Personal information
- Full name: Edward Vizard
- Date of birth: 7 June 1889
- Place of birth: Cogan, Penarth, Wales
- Date of death: 25 December 1973 (aged 84)
- Place of death: Wolverhampton, England
- Height: 5 ft 9+1⁄4 in (1.76 m)
- Position: Outside left

Senior career*
- Years: Team / Apps / (Gls)
- 1909–10: Barry District / 24 / (6)
- 1910–1931: Bolton Wanderers / 467 / (64)
- Total:  / 491 / (70)

International career
- 1911–1926: Wales / 22 / (1)

Managerial career
- 1933–1939: Swindon Town
- 1939–1944: Queens Park Rangers
- 1944–1948: Wolverhampton Wanderers

= Ted Vizard =

Welsh footballer and manager (1889–1973)

Edward Vizard (7 June 1889
– 25 December 1973) was a Welsh international footballer who became a manager. He spent almost all his playing career at Bolton Wanderers.

==Playing career==
Born in Charlotte Street in Cogan, Wales, to parents from originally from Wiltshire in England, Vizard joined Bolton Wanderers in September 1910 from Barry, making his debut later that year. From here, he never looked back making the outside left position his own for the next 18 seasons. In total, he made 512 appearances for the Trotters scoring 70 goals.

During his time at Bolton, he appeared in the 1923 and 1926 FA Cup Finals, winning both. He remained in the team until retiring in 1931 aged 41, becoming the oldest player to play for the club (a record only broken in 1995 by Peter Shilton).

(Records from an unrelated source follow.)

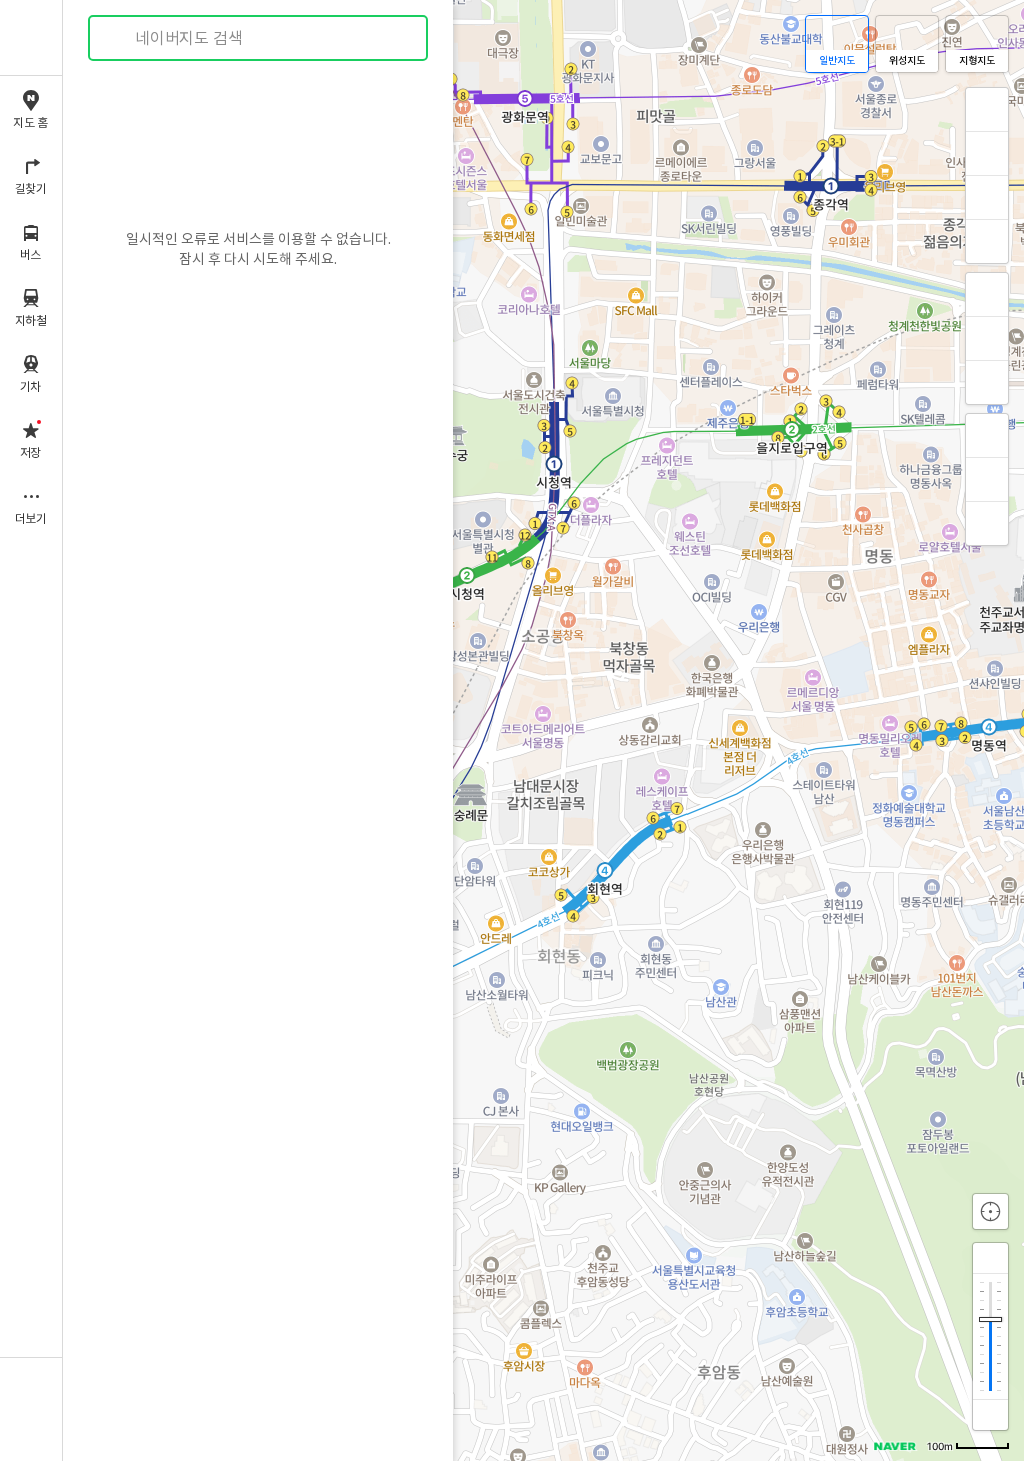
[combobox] (259, 38)
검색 (118, 38)
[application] (543, 730)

Vizard also won 22 international caps for Wales, scoring one goal, the winner in a 2-1 win against England in 1924 when he pounced on a rebound after England goalkeeper Ronnie Sewell saved a Jack Nicholls shot. Vizard also captained his country - against England in 1914 at Ninian Park and against Scotland in 1921 at Pittodrie.

==Managerial career==

===Swindon Town===
In April 1933 Vizard gave up his position as coach of the 'A' team with Bolton Wanderers in order to become the manager of Swindon Town, a position he held until 1939.

===QPR===
After the 1938–39 season, Vizard left the club to take the reins at Queens Park Rangers, succeeding Billy Birrell. Due to the outbreak of World War II causing the suspension of league football, he never had the chance to manage them in a competitive game. Despite this they were relatively successful in wartime football and in 1944 he replaced Major Frank Buckley as manager of Wolverhampton Wanderers.

===Wolves===
He was appointed Wolves manager in April 1944, and despite taking them to third place in the First Division in the first peacetime season in 1946/47, he was replaced by Stan Cullis in the summer of 1948.

==National service==
In the summer of 1915, the FA banned the payment of professional players due to World War One, leaving players with the choice of joining the army or finding new civilian jobs. Ted found work in the munitions industry and enlisted but did not get formally called up until early 1916, along with his partner on the Bolton wing, England international Joe Smith.

==Personal life==
Whilst on leave from the Army, Ted married Annie Clara Singleton, better known as Clarice, on New Year's Day 1918. Afterwards, Ted played for Bolton against Bury FC and was appointed captain for the day in honour of his marriage.

Clarice worked as a telephonist in an exchange and had a keen interest in football herself before he met Ted and she later coached a Bolton ladies team which was sometimes called Mrs Vizard‘s XI. Clarice was in charge when Dick Kerr's Ladies were beaten for the first time in 1918.